* [Exercise objective]:
Where does the string "computer" appear in the records? Copy each line that holds it.
The input Start Marker
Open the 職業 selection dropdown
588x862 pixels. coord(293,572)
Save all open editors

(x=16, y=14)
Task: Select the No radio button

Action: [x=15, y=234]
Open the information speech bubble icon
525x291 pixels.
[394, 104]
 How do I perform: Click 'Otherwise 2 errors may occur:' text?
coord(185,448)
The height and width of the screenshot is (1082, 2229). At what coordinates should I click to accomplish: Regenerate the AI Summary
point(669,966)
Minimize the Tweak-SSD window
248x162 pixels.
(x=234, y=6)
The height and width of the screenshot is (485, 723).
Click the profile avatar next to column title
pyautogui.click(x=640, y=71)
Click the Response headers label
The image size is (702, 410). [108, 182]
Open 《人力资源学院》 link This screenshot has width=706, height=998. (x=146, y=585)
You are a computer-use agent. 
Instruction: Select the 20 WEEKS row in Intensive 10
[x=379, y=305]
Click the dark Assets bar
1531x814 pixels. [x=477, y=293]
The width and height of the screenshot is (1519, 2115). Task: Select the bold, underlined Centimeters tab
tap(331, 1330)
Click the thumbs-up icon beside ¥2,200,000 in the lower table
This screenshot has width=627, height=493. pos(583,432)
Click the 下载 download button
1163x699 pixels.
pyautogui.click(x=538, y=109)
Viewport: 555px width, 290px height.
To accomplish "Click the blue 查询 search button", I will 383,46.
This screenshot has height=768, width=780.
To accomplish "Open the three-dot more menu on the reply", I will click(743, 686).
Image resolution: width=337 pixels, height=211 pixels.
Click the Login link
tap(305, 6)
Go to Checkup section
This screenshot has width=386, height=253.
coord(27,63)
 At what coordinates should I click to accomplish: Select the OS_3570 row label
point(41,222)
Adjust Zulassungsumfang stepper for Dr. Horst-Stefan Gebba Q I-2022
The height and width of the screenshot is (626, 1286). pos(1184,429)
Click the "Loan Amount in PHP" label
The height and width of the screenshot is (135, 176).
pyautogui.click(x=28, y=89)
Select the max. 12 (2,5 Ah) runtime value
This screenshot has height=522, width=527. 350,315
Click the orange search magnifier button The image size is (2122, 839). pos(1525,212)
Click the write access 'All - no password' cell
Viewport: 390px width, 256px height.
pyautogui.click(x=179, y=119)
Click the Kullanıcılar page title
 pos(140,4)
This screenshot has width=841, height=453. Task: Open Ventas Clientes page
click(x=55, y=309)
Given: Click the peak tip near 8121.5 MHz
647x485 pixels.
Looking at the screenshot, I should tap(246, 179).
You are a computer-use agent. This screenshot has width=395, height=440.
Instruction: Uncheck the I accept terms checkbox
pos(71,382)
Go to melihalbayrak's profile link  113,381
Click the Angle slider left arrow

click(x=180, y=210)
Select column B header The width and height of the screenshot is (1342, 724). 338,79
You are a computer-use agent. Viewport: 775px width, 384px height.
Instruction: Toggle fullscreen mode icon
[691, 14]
The input End Marker
* [Answer space]:
You are a computer-use agent. 
You are a computer-use agent. This screenshot has width=395, height=440.
You are a computer-use agent. Viewport: 775px width, 384px height.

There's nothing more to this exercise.